**Exercise**
In the data below, find the line with "Where should I" and output it along with every later line, exactly, but not the pictures.

╔══

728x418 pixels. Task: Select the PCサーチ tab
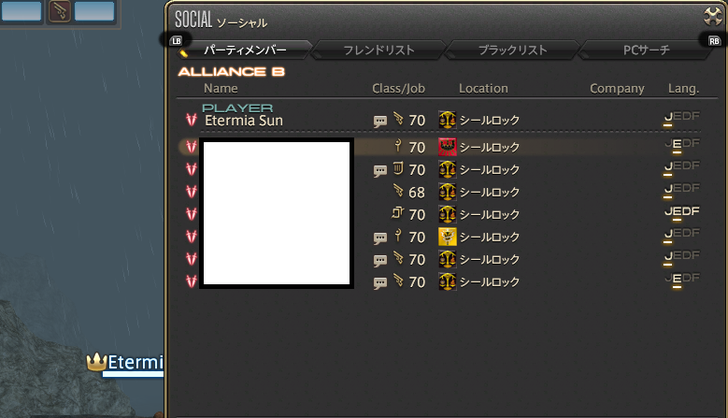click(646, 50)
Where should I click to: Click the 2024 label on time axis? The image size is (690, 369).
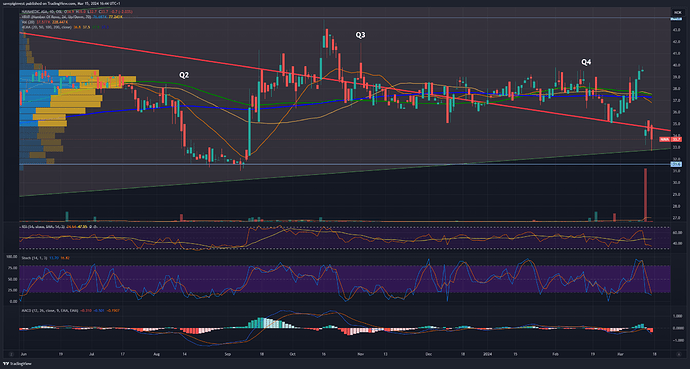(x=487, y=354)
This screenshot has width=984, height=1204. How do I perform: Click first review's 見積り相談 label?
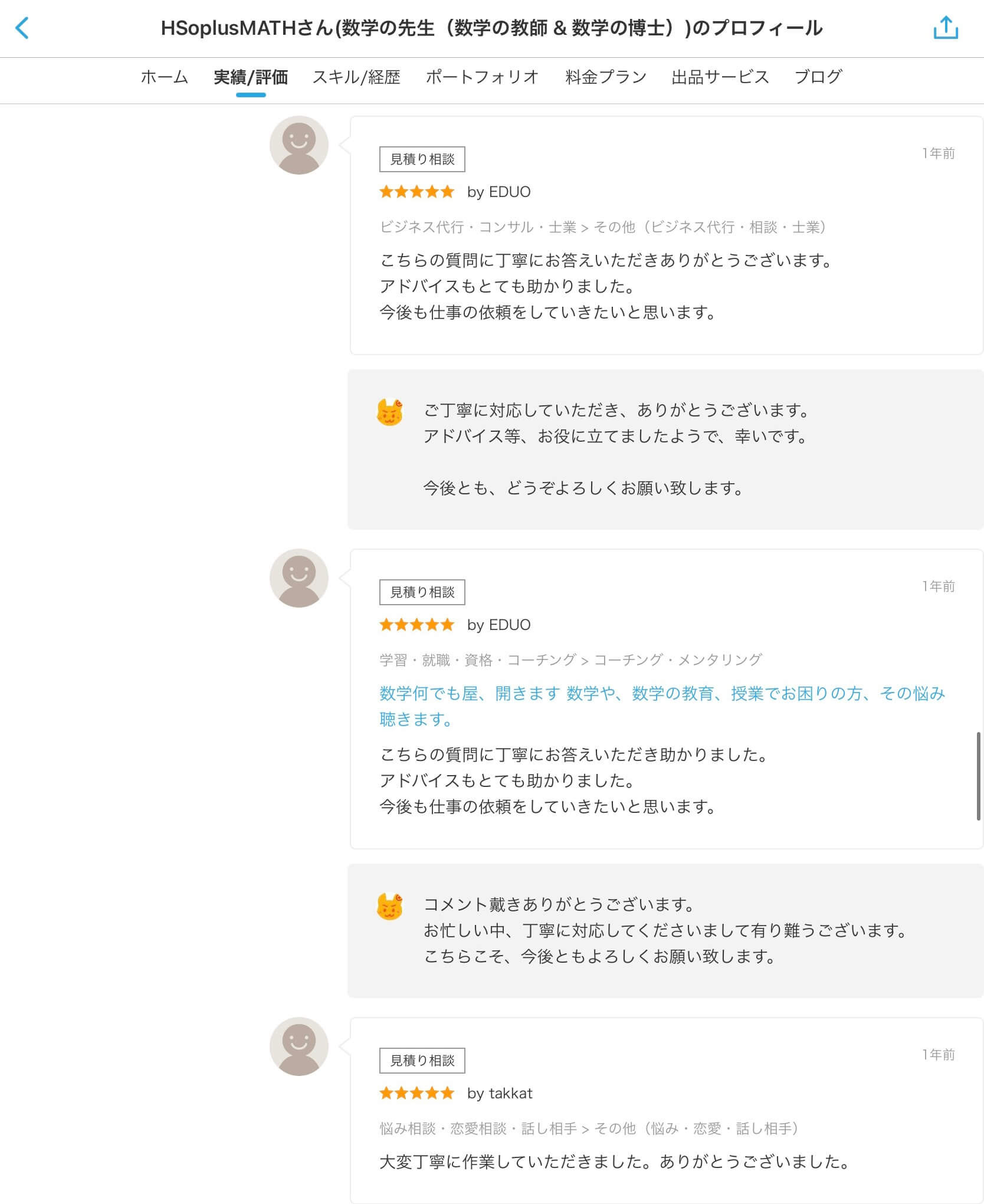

╚══

**Response area**
Where should I click to: Click the 2024 label on time axis? The image size is (690, 369).
(x=487, y=354)
This screenshot has width=984, height=1204. How do I perform: Click first review's 見積り相談 label?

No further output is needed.